- Cuando la realidad económica de alguna familia es una condición para seguir viviendo y la esperanza es tan sólo la única oportunidad para soñar, una brigada médica de Wisconsin reafirma que cuando hay amor y solidaridad siempre hay una puerta abierta. En Nicaragua, 500 niños han recibido ayuda, de ellos más de 130 han viajado a los Estados Unidos
Noelia Sánchez Ricarte – [email protected]
RIVAS.- Helcidelia Sabala era apenas una bebé de nueve meses cuando una brigada médica de Wisconsin la trasladó a Estados Unidos para hacerle una operación que quizás nunca su humilde familia podría costear; esta pequeña tenía un gran tumor en medio de su frente que la hacía físicamente diferente a los demás.
Ahora tiene siete años y aunque su inocencia no le permite conocer que años atrás su vida estuvo a punto de escapársele, hoy gracias a esta brigada de especialistas puede jugar y estudiar normalmente.
Su mamá que lleva el mismo nombre, recordó que cuando la pequeña Helcidelia “tenía su mal”, al examinarla los doctores tan sólo le daban tres meses de vida, puesto que el tumor crecía no sólo en la parte externa de la cara, sino también en el interior de su cerebro.
Esta humilde señora, originaria de la Isla de Ometepe, reconoce que ella estaba resignada a que su hija estuviera así hasta el último de sus días, pero de pronto y sin esperarlo, una brigada de médicos llegó a la Isla de Ometepe.
LA IMPREDECIBLE AUSENCIA
Le ofrecieron la posibilidad de curar a su pequeña, pero a cambio de un gran sacrificio: la niña tenía que estar fuera de sus brazos por un período de siete meses, viajaría a Estados Unidos; ella en un principio se negó puesto que temía que su bebé no regresara más.

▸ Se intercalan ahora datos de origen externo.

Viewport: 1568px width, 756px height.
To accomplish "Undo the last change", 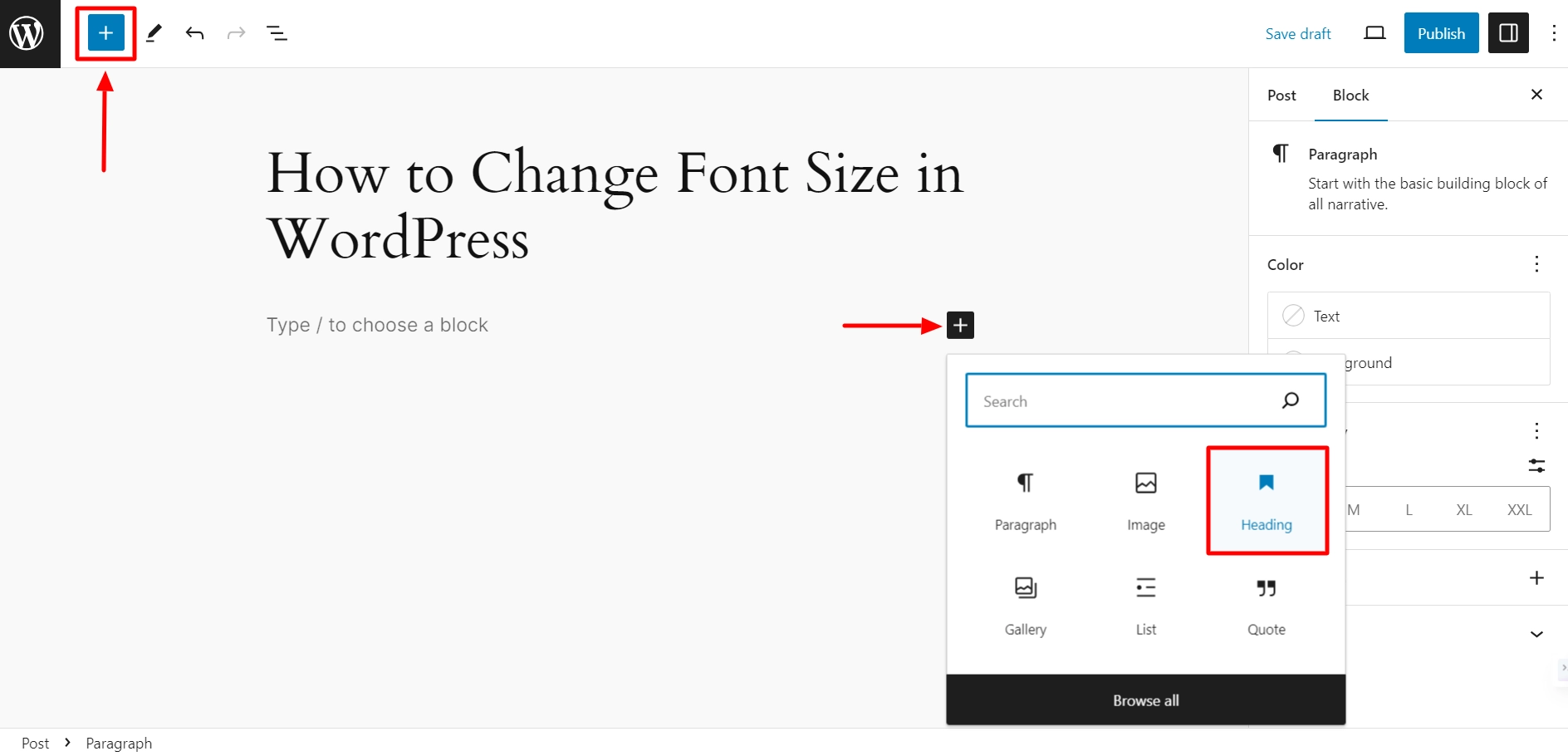I will [195, 33].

Pero aún así y después de pensarlo mucho decidió otorgar el permiso de salida de la niña, tiempo después recibiría a Helcidelia en el aeropuerto, totalmente cambiada, el tumor ya había desaparecido.

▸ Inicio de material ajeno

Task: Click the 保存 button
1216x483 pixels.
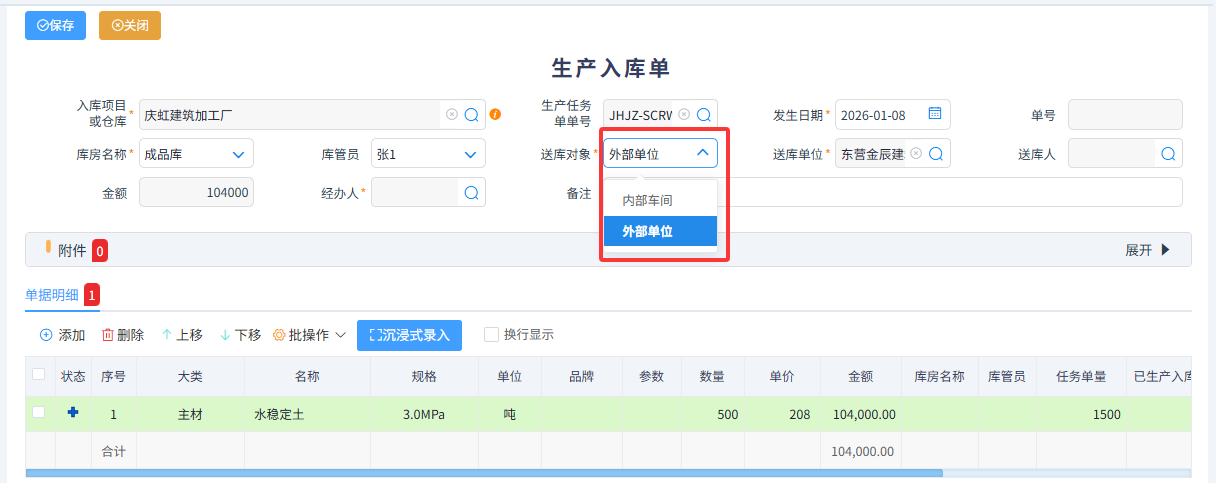Action: 55,25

Como la historia de esta pequeña hay muchas otras de niños y niñas que han recibido el beneficio de estos doctores que año con año, durante sus vacaciones en Estados Unidos deciden venir a Nicaragua a realizar operaciones costosas sin cobrar ni un solo centavo.
Sólo los trae el inmenso amor que sienten por el prójimo y en este caso particular por los niños de escasos recursos que dependen, en mucho de los casos, de una operación que no pueden pagar para seguir viviendo
MAS DE 130 HAN VIAJADO A ESTADOS UNIDOS
Grace Páez, coordinadora nacional de “Healing the Children”, estima que hay por lo menos unos 500 niños que han recibido la ayuda médica de esta brigada, en todo el país, de ellos por lo menos más de 130 han viajado a los Estados Unidos y realizado cirugías que en nuestro país son casi imposibles, o que tienen un precio muy alto, cuyos costos las familias de escasos recursos no pueden asumir.
De Rivas han viajado alrededor de unos 40 niños a Estados Unidos, principalmente de zonas rurales o alejadas, como es el caso de Tola, El Ostional, Isla de Ometepe; todos ellos provenientes de familias muy pobres, que quizás se hubieran tenido que resignar a perderlos, ante la imposibilidad de no poder salvarlos mediante una costosa operación.
En su mayoría estos niños son operados de padecimientos del corazón, ortopedia, oftalmología, neurocirugía, entre otros.
COMO FUNCIONA EN NUESTRO PAIS
En Nicaragua el grupo de voluntarios de “Healing the Children”, ha realizado el sueño de centenares de niños gracias a la ayuda de instituciones y personas. Con el dinero que recogen costean los pasajes de los niños que tienen que viajar a Estados Unidos para ser operados.
Luego tienen que ayudar de alguna forma a los familiares de los niños y además cubren alojamiento, transporte y estadía de los doctores.
Por eso cuando alguno de estos voluntarios toque su puerta, no dude ni por un solo momento en aportar algo, pues quizás la vida de muchos niños dependa de un “sí”.